We strive to give our children the best possible start in life so that they are equipped with the knowledge, skills and confidence to not only succeed in their education but to thrive throughout adult life. We believe that strong, trusting and supportive relationships with parents and families provide the foundations for children’s talents to grow. Parents are encouraged to be involved in their child’s learning throughout the Early Years so that partnerships between home and school ensure children’s successes and achievements can be celebrated and supported. This partnership is fostered in a range of ways such as home visits, parent’s evenings, Tapestry posts, Class DoJo posts and often conversations at an EYFS door.

Our staff team understands that their role as ‘the adult’ is to encourage children to communicate confidently, collaborate and respect others through positive and caring relationships. EYFS practitioners develop secure and trusting relationships with the children in their care by engaging with them whilst in the provision and through guided learning opportunities. Staff understand when to move learning forward whilst children are engaged in play and when to stop and observe. Through careful observation and intervention, staff can capture teachable moments to make a difference to the children’s progress and learning. Children are encouraged to apply problem solving and independent skills within purposeful events and everyday routines such as, getting themselves dressed, writing their name for self-registration, applying mathematical skills when serving themselves for snack and tidying up the classroom.
Staff understand that children’s learning is not linear and therefore the curriculum can be adapted to their strengths and needs. Our Early Years curriculum is focused upon particular themes across the academic year and is flexible to the needs and interests of the children. Each theme is supported by carefully selected texts, resources and learning opportunities which make links to all areas of the EYFS curriculum and its educational programmes. The skills, vocabulary and knowledge developed within each theme provide the foundation for future learning opportunities as children progress into Year 1 and access further curriculum subjects.
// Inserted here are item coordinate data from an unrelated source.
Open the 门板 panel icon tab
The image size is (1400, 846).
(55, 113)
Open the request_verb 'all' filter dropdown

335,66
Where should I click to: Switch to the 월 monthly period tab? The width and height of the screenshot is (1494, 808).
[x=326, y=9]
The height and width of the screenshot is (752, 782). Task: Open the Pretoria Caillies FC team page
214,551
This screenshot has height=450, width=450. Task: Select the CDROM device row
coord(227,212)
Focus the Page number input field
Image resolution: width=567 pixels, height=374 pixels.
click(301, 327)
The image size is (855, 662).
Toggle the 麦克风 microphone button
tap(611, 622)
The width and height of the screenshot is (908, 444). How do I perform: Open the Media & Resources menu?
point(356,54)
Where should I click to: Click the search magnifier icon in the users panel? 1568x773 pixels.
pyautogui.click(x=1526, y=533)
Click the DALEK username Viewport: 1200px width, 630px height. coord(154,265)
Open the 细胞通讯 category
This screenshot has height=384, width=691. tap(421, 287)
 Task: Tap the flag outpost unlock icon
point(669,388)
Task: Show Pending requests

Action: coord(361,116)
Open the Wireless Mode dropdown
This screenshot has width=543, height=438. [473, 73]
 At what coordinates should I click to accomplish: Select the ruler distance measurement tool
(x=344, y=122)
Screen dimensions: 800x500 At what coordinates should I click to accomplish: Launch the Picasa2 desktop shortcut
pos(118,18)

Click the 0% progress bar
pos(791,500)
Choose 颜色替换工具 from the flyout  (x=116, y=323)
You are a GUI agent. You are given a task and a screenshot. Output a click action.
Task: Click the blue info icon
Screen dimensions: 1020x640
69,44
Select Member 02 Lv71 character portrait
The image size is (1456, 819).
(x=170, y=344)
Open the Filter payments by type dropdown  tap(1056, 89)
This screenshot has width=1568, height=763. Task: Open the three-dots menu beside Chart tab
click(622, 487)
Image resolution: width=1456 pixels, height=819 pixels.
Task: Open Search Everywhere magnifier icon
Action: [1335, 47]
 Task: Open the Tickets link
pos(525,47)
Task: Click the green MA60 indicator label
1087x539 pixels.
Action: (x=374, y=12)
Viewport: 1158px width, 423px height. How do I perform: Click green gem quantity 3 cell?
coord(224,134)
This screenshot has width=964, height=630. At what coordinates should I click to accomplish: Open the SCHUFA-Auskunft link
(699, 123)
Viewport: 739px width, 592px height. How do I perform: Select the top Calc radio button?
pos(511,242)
Children are taught directly during carpet times either as a whole group or in small groups and are provided with both guided learning opportunities led by an adult or through provision based play. Indoor and outdoor continuous provision is enhanced with purposeful and stimulating resources which enable children to apply and embed their learning from direct teaching, as well as creating open-ended learning opportunities for children to explore their own fascinations and interests.

Communication and Language development is a high priority for all of our children. To develop children’s oracy, staff use clear, spoken language in order to: immerse children in a broad vocabulary, develop clear grammatical structures and to provide a model for quality interactions. They develop children’s spoken language by using a range of strategies including repeating spoken words and expanding sentences to add more detail. Children who speak English as an additional language are supported by multi-lingual support assistants who have dedicated time spent in the Early Years provision supporting language acquisition and understanding. Those children who are identified as needing additional speech and language intervention are supported by both EYFS practitioners and a support assistant trained in speech and language therapy.

Staff use their knowledge of the skills and strengths of each child in their care to assess and review learning thus ensuring children continue to progress through the curriculum; leaving no child behind. Children who are not working within the expectations are identified by staff and interventions are put into place to support them. This may mean signposting to speech and language support, revisiting key concepts using a different approach, additional adult support or involving parents. Practitioners also record key learning milestones using the online learning journal app, ‘Tapestry’. At the end of Reception children are assessed against the ELGs (Early Learning Goals) and nursery children are supported along their learning journey using the new Development Matter guidance.